In these rooms, the story needs to be crisp and business-aware. The product leader typically drives, and my job is to represent UX clearly when the narrative turns to experience, workflow integrity, adoption risk, or tradeoffs that affect trust.
What I learned to do well here:
Speak to experience impact without going deep into design mechanics
Connect UX choices to adoption, risk, and workflow outcomes
Hold the experience line while staying aligned to the broader product storyline
[ARTIFACT: Roadmap review slice]
One slide + one mockup: “what we are proposing” + “how it shows up in the workflow”
Design executive reviews (ongoing)
Design-only reviews with executive design leadership and partner discipline leaders (research, content, and experience operations).
These are not about perfect answers. They are about bringing messy work into visibility, inviting senior direction, and sometimes re-routing the work early with design stakes involved.
What I learned to do well here:
Show unfinished work without losing the plot
Frame what feedback we need, not just “here’s a demo”
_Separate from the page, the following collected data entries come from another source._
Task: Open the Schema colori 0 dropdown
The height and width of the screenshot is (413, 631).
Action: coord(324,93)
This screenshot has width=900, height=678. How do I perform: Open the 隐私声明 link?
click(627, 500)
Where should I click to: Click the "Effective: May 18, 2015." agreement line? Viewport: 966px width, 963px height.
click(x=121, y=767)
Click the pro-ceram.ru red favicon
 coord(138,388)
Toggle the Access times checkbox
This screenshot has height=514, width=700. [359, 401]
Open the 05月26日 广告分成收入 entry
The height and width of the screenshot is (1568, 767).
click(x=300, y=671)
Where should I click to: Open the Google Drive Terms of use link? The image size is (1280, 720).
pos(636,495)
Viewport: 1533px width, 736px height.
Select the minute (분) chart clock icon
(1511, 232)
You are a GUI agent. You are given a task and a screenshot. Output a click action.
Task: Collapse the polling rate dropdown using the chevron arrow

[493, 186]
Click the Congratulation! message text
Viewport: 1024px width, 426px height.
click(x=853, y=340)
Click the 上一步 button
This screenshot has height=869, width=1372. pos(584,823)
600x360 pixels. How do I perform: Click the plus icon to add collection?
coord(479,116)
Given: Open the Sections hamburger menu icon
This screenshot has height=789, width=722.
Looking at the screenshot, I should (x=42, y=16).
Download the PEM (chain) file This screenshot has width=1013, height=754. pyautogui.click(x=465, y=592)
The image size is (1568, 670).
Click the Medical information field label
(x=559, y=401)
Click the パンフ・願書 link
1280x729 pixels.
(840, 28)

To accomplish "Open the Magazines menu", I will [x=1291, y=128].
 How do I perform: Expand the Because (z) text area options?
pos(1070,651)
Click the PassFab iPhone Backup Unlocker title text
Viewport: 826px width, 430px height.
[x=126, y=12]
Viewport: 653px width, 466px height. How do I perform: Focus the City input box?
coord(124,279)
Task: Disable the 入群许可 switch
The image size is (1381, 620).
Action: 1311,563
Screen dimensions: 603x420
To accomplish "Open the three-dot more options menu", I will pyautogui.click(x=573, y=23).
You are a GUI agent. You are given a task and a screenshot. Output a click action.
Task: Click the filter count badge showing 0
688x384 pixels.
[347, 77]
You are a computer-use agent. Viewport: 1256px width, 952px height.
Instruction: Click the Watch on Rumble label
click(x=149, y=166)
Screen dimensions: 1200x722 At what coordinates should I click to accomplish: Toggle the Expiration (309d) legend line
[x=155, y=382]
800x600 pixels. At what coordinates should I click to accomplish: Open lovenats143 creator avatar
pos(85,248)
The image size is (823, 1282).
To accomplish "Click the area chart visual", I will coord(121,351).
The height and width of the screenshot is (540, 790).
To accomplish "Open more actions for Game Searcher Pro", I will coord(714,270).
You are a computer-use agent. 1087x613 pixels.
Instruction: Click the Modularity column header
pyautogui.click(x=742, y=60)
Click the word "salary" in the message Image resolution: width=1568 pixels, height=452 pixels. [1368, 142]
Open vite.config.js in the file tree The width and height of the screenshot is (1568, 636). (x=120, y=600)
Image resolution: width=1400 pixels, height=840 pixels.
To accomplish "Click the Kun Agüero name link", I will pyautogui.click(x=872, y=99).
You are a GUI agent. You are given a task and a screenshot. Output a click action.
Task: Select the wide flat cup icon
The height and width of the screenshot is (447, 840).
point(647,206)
Turn senior feedback into usable direction the team can act on
[ARTIFACT: Design exec review frame]
A “messy work” slide pattern: What we are solving → what’s real today → what’s open → what feedback would help
Quarterly business reviews
Quarterly alignment with business and product leadership (often including marketing and experience leadership) to take stock of progress, upcoming release priorities, and cross-team dependencies.
These rooms are about confidence, progress, and coherence. Less about debate, more about whether the story holds and what needs escalation.
What I learned to do well here:
Translate design progress into business-relevant signals
Highlight risks early without sounding alarmist
Keep the work coherent across teams and release pillars
[ARTIFACT: QBR snapshot]
A single “now, next, watch-outs” card that includes experience risks and mitigations
Cross-functional leadership reviews (directors and senior directors)
Smaller leadership rooms across product, design, and engineering where work gets shaped before it becomes a formal narrative. Strategy, sequencing, guardrails, and tactical directioning.
This is where I’ve often had the most impact because the conversation is raw, alignment is faster, and clarity here prevents churn later.
What I learned to do well here:
Surface the real tension and name it cleanly
Clarify ownership and next steps without making it bureaucratic
Keep experience integrity across seams and handoffs
[ARTIFACT: Alignment recap]
A short “alignment recap” format you can paste into Slack or email: what we aligned on, what’s open, what happens next
Ad hoc leadership check-ins
Everything else that matters: quick check-ins with design leadership, forum-specific leadership reviews, and fast-moving syncs where direction is set in 10 minutes.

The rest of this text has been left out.